▸ **Paginatekst**:

=-=-=

Het hof, recht doende in hoger beroep:
vernietigt het vonnis van de rechtbank Noord-Nederland, locatie Leeuwarden, van
31 januari 2018, voor zover gewezen tussen Ekris en [geïntimeerde] , en doet opnieuw recht;
veroordeelt [geïntimeerde] hoofdelijk, tezamen met IDC, om tegen behoorlijk bewijs van kwijting aan Ekris te voldoen een bedrag van € 43.465,63, te vermeerderen met de wettelijke rente als bedoeld in artikel 6:119 BW vanaf 7 juni 2017 tot de dag van de algehele voldoening;
veroordeelt [geïntimeerde] om aan Ekris terug te betalen al hetgeen [geïntimeerde] heeft ontvangen uit hoofde van de in het bestreden vonnis in eerste aanleg opgenomen kostenveroordeling;
veroordeelt [geïntimeerde] hoofdelijk, tezamen met IDC, in de proceskosten van de eerste aanleg, tot aan de bestreden uitspraak aan de zijde van Ekris vastgesteld op € 3.210,62;
veroordeelt [geïntimeerde] , in de proceskosten van het hoger beroep, tot aan deze uitspraak vastgesteld op € 2.059,- voor verschotten en op € 3.918,- voor salaris overeenkomstig het liquidatietarief;
verklaart dit arrest ten aanzien van de daarin vervatte veroordelingen uitvoerbaar bij voorraad;
wijst het meer of anders gevorderde af.
Dit arrest is gewezen door mr. J. Smit, mr. L. Janse en mr. S.E. Vlaanderen - Schüttenhelm en is door de rolraadsheer, in tegenwoordigheid van de griffier, in het openbaar uitgesproken op 9 juli 2019.

=-=-=

▸ **Gegevens**:
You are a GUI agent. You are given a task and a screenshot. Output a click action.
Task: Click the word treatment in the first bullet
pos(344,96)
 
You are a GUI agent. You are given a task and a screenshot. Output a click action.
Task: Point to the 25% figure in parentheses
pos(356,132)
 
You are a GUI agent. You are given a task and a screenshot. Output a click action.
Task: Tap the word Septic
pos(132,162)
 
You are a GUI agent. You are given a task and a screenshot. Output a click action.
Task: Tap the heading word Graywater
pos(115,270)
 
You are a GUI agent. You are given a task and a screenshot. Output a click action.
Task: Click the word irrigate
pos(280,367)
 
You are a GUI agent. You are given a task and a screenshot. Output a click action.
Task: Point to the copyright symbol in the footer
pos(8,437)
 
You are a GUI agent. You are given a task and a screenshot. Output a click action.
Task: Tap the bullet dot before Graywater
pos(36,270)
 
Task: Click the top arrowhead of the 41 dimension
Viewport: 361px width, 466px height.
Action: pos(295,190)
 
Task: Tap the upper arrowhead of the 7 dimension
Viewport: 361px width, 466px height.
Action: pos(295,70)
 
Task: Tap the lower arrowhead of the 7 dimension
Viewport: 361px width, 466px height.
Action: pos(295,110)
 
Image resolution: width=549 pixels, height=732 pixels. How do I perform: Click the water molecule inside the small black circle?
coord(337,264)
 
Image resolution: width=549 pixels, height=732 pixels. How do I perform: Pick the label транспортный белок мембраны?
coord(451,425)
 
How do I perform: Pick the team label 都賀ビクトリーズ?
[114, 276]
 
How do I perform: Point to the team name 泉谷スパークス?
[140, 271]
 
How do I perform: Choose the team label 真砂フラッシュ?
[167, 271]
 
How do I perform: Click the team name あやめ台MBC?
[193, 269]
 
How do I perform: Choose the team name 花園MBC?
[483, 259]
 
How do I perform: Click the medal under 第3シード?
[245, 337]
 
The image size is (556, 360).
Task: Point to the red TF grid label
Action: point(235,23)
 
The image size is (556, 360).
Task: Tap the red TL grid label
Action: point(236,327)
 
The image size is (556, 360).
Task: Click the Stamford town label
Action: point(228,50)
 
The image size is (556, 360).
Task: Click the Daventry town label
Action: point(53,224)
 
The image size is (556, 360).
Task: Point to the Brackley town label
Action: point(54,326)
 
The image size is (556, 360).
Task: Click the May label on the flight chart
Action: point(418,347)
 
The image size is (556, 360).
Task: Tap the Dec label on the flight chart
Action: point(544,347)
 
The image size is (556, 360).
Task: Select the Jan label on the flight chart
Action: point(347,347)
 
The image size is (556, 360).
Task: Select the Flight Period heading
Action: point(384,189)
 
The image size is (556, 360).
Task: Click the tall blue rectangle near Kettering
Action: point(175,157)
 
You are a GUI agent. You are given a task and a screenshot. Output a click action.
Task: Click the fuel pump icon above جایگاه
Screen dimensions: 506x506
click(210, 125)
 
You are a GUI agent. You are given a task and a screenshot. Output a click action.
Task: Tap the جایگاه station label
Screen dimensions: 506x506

=-=-=

▸ **Opdrachten**:
1. Schrijf het stuk van het arrest van "Dit arrest is" tot "9 juli 2019." opnieuw uit en vervang daarin "rolraadsheer" door "voorzitter".
2. Noem alle geldbedragen die in het arrest voorkomen.

▸ **Antwoorden**:
1.
Dit arrest is gewezen door mr. J. Smit, mr. L. Janse en mr. S.E. Vlaanderen - Schüttenhelm en is door de voorzitter, in tegenwoordigheid van de griffier, in het openbaar uitgesproken op 9 juli 2019.

2.
€ 43.465,63
€ 3.210,62
€ 2.059,-
€ 3.918,-